Usando la información ::
1. Reescribe el pasaje del texto sobre turismo cannábico que empieza en "El caso de Planet" y termina en "realidad más compleja.", sustituyendo "imán mediático" por "atractivo mediático".
2. Según el texto sobre turismo cannábico, ¿por qué salió Planet 13 de California? Responde en una a tres oraciones.
3. ¿Qué superficie tenía la megatienda que Planet 13 Holdings inauguró en Santa Ana, según el texto sobre turismo cannábico?

Texto de lectura ::
============================================================

ESTADOS UNIDOS.- El turismo cannábico se consolidó como una de las apuestas más atractivas dentro de la industria global del cannabis. Varias ciudades entendieron rápido el potencial del visitante que desea consumir de manera legal y transformaron los dispensarios en auténticos destinos turísticos. Así, combinaron hospitalidad, entretenimiento y venta especializada en un solo espacio.
La idea resulta poderosa: si el vino desarrolló rutas y catas, el cannabis puede ofrecer experiencias inmersivas que integren consumo, cultura y espectáculo.
Sin embargo, la experiencia memorable no siempre garantiza rentabilidad.
El caso de Planet 13 en California
Cuando Planet 13 Holdings inauguró su megatienda de 55,000 pies cuadrados en Santa Ana, California, envió un mensaje claro al mercado: el dispensario podía convertirse en un show. Un pulpo monumental, muros digitales, iluminación teatral y escenografías diseñadas para redes sociales posicionaron el lugar como parada obligada para turistas y curiosos.
Durante un periodo inicial, la estrategia funcionó como imán mediático. En ciudades como Las Vegas, el formato de gran escala demostró que, bajo condiciones adecuadas alto flujo turístico, concentración hotelera y regulación clara, puede generar ventas significativas.
No obstante, el desempeño financiero reveló una realidad más compleja.
En 2024, Planet 13 reportó ingresos consolidados superiores a 116 millones de dólares, incluidos cerca de 30 millones en el cuarto trimestre. Sin embargo, esas cifras integraron operaciones en estados como Nevada y Florida sin detallar resultados por tienda. Estimaciones previas indican que la unidad de Santa Ana habría generado alrededor de 8 millones de dólares anuales, un monto insuficiente para sostener una estructura sobredimensionada.
Además, la compañía cerró el ejercicio con una pérdida neta de 47.8 millones de dólares. Aunque redujo números rojos frente a años anteriores, la presión financiera la llevó a salir de California y concentrar recursos en mercados más eficientes.
Nuevo enfoque: eficiencia sobre espectáculo
Tras la venta, Catalyst Cannabis Co., dirigida por Elliot Lewis, planteó un modelo distinto. En lugar de priorizar la escala monumental, optó por reducir tamaño, optimizar costos y fortalecer fundamentos del retail: rotación de inventario, control de gastos y experiencia funcional.
La lección resulta contundente. El turismo cannábico puede impulsar ventas extraordinarias, pero solo si la estructura de costos se ajusta al mercado real. Diseñar un espacio para vender cifras multimillonarias no asegura que la demanda alcance ese volumen. De hecho, un punto de venta sobredimensionado puede transformarse rápidamente en un pasivo financiero.
El contraste: la normalización silenciosa
Mientras algunos operadores apostaron por el modelo tipo “parque temático”, otra tendencia avanza con mayor estabilidad: la integración del cannabis en el comercio minorista tradicional.

============================================================

Extractos de datos ::
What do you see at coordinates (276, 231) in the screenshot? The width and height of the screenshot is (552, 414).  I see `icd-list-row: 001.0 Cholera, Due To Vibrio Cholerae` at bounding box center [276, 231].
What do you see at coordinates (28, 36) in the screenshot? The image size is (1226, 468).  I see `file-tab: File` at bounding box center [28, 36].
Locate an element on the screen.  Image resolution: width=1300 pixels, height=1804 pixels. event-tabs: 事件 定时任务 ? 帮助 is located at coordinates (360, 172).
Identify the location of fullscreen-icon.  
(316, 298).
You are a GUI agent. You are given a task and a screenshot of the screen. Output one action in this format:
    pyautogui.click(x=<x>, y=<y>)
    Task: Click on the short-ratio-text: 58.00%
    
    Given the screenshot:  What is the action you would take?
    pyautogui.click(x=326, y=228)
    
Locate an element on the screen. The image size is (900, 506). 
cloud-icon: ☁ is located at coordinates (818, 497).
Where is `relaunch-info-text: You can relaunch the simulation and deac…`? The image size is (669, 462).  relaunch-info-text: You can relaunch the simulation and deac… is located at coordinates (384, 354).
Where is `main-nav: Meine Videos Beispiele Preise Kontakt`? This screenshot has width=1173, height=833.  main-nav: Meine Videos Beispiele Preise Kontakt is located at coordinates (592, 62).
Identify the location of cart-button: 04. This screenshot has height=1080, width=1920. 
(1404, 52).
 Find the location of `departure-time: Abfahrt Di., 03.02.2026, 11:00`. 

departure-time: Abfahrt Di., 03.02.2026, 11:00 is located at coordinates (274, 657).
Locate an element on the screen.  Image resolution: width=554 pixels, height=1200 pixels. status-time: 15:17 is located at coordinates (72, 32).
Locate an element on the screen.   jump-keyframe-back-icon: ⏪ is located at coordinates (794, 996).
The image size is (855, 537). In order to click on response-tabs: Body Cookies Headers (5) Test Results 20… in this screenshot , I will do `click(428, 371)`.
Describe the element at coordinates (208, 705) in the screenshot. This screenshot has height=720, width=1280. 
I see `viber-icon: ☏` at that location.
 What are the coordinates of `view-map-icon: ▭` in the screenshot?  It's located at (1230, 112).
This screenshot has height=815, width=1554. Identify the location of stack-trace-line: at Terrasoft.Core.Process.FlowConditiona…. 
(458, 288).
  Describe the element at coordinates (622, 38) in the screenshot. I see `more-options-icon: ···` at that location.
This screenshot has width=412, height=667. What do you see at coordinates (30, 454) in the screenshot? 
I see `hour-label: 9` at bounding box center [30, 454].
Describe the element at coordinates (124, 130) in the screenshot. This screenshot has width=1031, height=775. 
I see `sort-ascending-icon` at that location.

============================================================

Soluciones ::
1.
El caso de Planet 13 en California
Cuando Planet 13 Holdings inauguró su megatienda de 55,000 pies cuadrados en Santa Ana, California, envió un mensaje claro al mercado: el dispensario podía convertirse en un show. Un pulpo monumental, muros digitales, iluminación teatral y escenografías diseñadas para redes sociales posicionaron el lugar como parada obligada para turistas y curiosos.
Durante un periodo inicial, la estrategia funcionó como atractivo mediático. En ciudades como Las Vegas, el formato de gran escala demostró que, bajo condiciones adecuadas alto flujo turístico, concentración hotelera y regulación clara, puede generar ventas significativas.
No obstante, el desempeño financiero reveló una realidad más compleja.

2. La compañía cerró el ejercicio con una pérdida neta de 47.8 millones de dólares. Esa presión financiera la llevó a salir de California y a concentrar sus recursos en mercados más eficientes.

3. Tenía 55,000 pies cuadrados.